H11C-1355
Does woodland encroachment impact water?: An ecohydrology study of western juniper (Juniperus occidentalis) and other semi-arid conifers in the western U.S.
Monday, 14 December 2015
Poster Hall (Moscone South)
Ryan J Niemeyer1, Timothy E Link2, Robert Heinse1, Mark S Seyfried3, Gerald N Flerchinger4 and Peter Z Klos1, (1)University of Idaho, Moscow, ID, United States, (2)University of Idaho, Department of Forest, Rangeland, and Fire Sciences, Moscow, ID, United States, (3)US Dept Agr ARS, Boise, ID, United States, (4)USDA ARS, Northwest Watershed Research Center, Pendleton, OR, United States
Abstract:
Semi-arid conifer species including western juniper (Juniperus occidentalis) among other pinyon and juniper (P-J) species have expanded into grass and shrub-dominated landscapes in the western U.S. Despite the importance of land cover changes to hydrological fluxes in these water-limited systems, there have been few process-based ecohydrology studies of western juniper encroachment.
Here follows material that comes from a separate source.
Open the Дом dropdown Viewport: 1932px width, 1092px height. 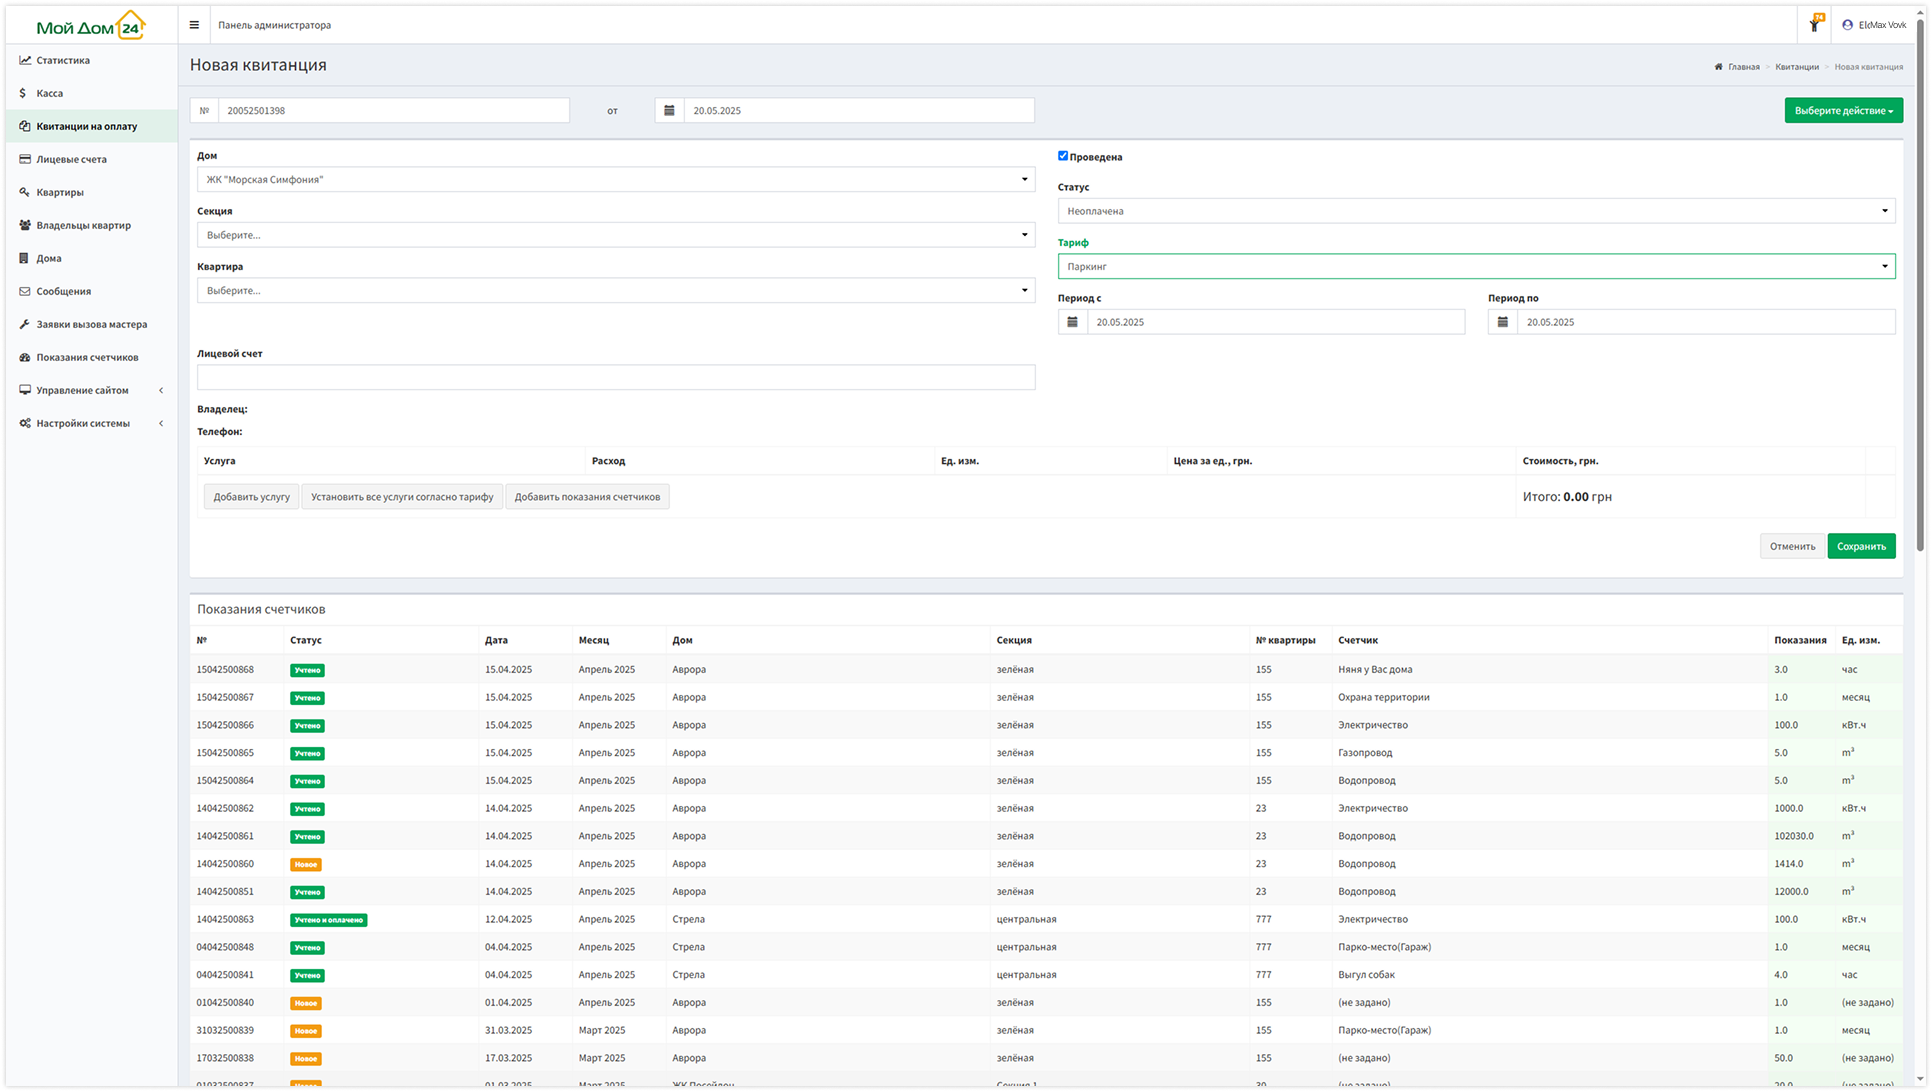(615, 180)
Furthermore, many conclusions about the impact of P-J encroachment on streamflow are limited to several studies in the southwestern U.S. Our objectives are to: a) assess how western juniper will impact above-ground hydrological processes, b) assess how western juniper will alter below-ground hydrological processes, c) assess how changes in P-J cover alters deep drainage across diverse climates of the western U.S. To accomplish these objectives we used a combination of continuous lysimeter and soil moisture measurements, periodic snow surveys, electrical resistivity tomography (ERT) and electromagnetic induction (EMI) surveys, simulations with the Simultaneous Heat and Water (SHAW) model and broad, spatially-coarse simulations with the atmosphere-vegetation-soil component of the HBV model. Juniper trees by both intercepting snow and increasing below-canopy snow melt caused tree wells to form throughout the winter. These tree wells increased snow redistribution to the base of the trees. Soil moisture in the interspace dominated by sagebrush, forbes, and grasses drops early in the season, but late season soil moisture changes are moderated by juniper. There is evidence that junipers continue to transpire soil moisture both late into the summer and at up to 3 meters deep. HBV simulations revealed that the potential for increases in deep drainage with a change from P-J to grass cover is principally controlled by the timing instead of the total precipitation. Simulations confirm previous empirical studies that landscapes in monsoon-dominated climates of the southwestern U.S. show negligible potential for increases in deep drainage. Conversely, landscapes in the northern Great Basin show greater potential for increases in deep drainage with P-J removal. This information will continue to inform land managers how changes in vegetation cover change can alter hydrological processes.